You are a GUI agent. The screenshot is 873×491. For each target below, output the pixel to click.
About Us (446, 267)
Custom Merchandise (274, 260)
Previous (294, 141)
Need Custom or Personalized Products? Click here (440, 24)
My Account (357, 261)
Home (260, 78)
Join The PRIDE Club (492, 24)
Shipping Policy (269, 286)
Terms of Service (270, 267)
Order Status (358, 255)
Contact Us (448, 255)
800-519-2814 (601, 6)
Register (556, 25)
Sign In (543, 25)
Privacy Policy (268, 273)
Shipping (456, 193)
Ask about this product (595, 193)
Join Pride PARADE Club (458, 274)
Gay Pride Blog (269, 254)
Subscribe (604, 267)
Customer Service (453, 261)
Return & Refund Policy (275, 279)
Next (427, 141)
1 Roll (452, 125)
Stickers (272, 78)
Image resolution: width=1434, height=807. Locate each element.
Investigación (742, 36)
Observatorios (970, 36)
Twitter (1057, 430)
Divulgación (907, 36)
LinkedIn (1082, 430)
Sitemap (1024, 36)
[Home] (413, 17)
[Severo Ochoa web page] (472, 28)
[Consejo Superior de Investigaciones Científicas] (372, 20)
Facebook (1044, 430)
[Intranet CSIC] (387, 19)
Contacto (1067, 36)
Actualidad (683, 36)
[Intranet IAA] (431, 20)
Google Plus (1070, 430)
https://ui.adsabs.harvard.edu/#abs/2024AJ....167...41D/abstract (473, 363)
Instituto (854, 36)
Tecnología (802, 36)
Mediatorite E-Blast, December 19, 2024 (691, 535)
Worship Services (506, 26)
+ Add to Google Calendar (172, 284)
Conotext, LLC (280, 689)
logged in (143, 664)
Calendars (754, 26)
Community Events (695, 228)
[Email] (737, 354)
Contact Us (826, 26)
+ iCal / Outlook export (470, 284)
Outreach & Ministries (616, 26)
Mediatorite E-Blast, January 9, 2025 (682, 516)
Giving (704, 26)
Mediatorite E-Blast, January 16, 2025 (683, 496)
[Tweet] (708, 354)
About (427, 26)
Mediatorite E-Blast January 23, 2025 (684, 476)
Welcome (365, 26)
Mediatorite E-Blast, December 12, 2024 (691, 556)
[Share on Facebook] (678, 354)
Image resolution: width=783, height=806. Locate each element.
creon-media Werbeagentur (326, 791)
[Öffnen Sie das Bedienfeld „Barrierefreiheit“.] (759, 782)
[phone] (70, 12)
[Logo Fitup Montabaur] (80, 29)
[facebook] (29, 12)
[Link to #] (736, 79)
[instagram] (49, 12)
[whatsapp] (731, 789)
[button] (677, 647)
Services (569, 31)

### INSTRUCTIONS FOR THE TASK
Extract every item above, character for character, keeping each on its own line in its original order.

### PROBLEM SOLUTION
You are a GUI agent. The screenshot is 873×491. For each target below, output the pixel to click.
About Us (446, 267)
Custom Merchandise (274, 260)
Previous (294, 141)
Need Custom or Personalized Products? Click here (440, 24)
My Account (357, 261)
Home (260, 78)
Join The PRIDE Club (492, 24)
Shipping Policy (269, 286)
Terms of Service (270, 267)
Order Status (358, 255)
Contact Us (448, 255)
800-519-2814 (601, 6)
Register (556, 25)
Sign In (543, 25)
Privacy Policy (268, 273)
Shipping (456, 193)
Ask about this product (595, 193)
Join Pride PARADE Club (458, 274)
Gay Pride Blog (269, 254)
Subscribe (604, 267)
Customer Service (453, 261)
Return & Refund Policy (275, 279)
Next (427, 141)
1 Roll (452, 125)
Stickers (272, 78)
Image resolution: width=1434, height=807. Locate each element.
Investigación (742, 36)
Observatorios (970, 36)
Twitter (1057, 430)
Divulgación (907, 36)
LinkedIn (1082, 430)
Sitemap (1024, 36)
[Home] (413, 17)
[Severo Ochoa web page] (472, 28)
[Consejo Superior de Investigaciones Científicas] (372, 20)
Facebook (1044, 430)
[Intranet CSIC] (387, 19)
Contacto (1067, 36)
Actualidad (683, 36)
[Intranet IAA] (431, 20)
Google Plus (1070, 430)
https://ui.adsabs.harvard.edu/#abs/2024AJ....167...41D/abstract (473, 363)
Instituto (854, 36)
Tecnología (802, 36)
Mediatorite E-Blast, December 19, 2024 (691, 535)
Worship Services (506, 26)
+ Add to Google Calendar (172, 284)
Conotext, LLC (280, 689)
logged in (143, 664)
Calendars (754, 26)
Community Events (695, 228)
[Email] (737, 354)
Contact Us (826, 26)
+ iCal / Outlook export (470, 284)
Outreach & Ministries (616, 26)
Mediatorite E-Blast, January 9, 2025 (682, 516)
Giving (704, 26)
Mediatorite E-Blast, January 16, 2025 (683, 496)
[Tweet] (708, 354)
About (427, 26)
Mediatorite E-Blast January 23, 2025 (684, 476)
Welcome (365, 26)
Mediatorite E-Blast, December 12, 2024 (691, 556)
[Share on Facebook] (678, 354)
Image resolution: width=783, height=806. Locate each element.
creon-media Werbeagentur (326, 791)
[Öffnen Sie das Bedienfeld „Barrierefreiheit“.] (759, 782)
[phone] (70, 12)
[Logo Fitup Montabaur] (80, 29)
[facebook] (29, 12)
[Link to #] (736, 79)
[instagram] (49, 12)
[whatsapp] (731, 789)
[button] (677, 647)
Services (569, 31)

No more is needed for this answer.